Written task: Can you write out again the part that opens with the row containing "Where should I" and closes with the last row, keeping its request but leaving out the pictures, and raise every coordinate in the answers by 129? Give only that part.
[Start Available data]
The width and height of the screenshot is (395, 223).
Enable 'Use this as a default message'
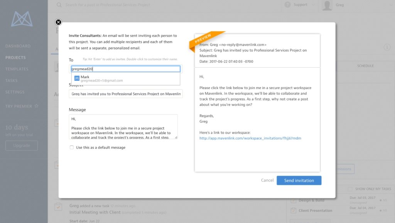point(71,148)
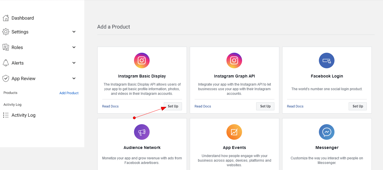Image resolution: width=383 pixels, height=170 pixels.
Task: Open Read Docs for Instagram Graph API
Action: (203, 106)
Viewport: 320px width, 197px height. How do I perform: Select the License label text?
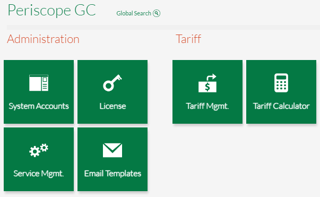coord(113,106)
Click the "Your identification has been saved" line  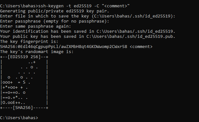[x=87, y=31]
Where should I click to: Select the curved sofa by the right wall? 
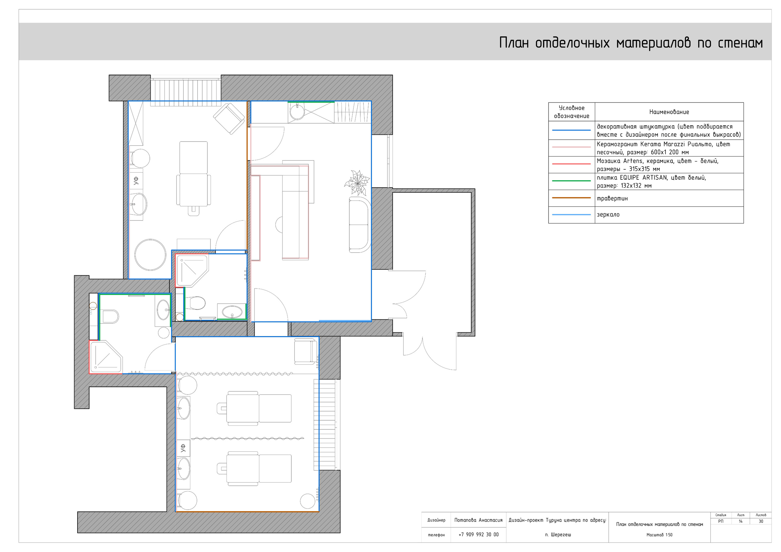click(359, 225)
[End Available data]
Task solution:
Where should I click to: Select the curved sofa by the right wall? 
click(488, 354)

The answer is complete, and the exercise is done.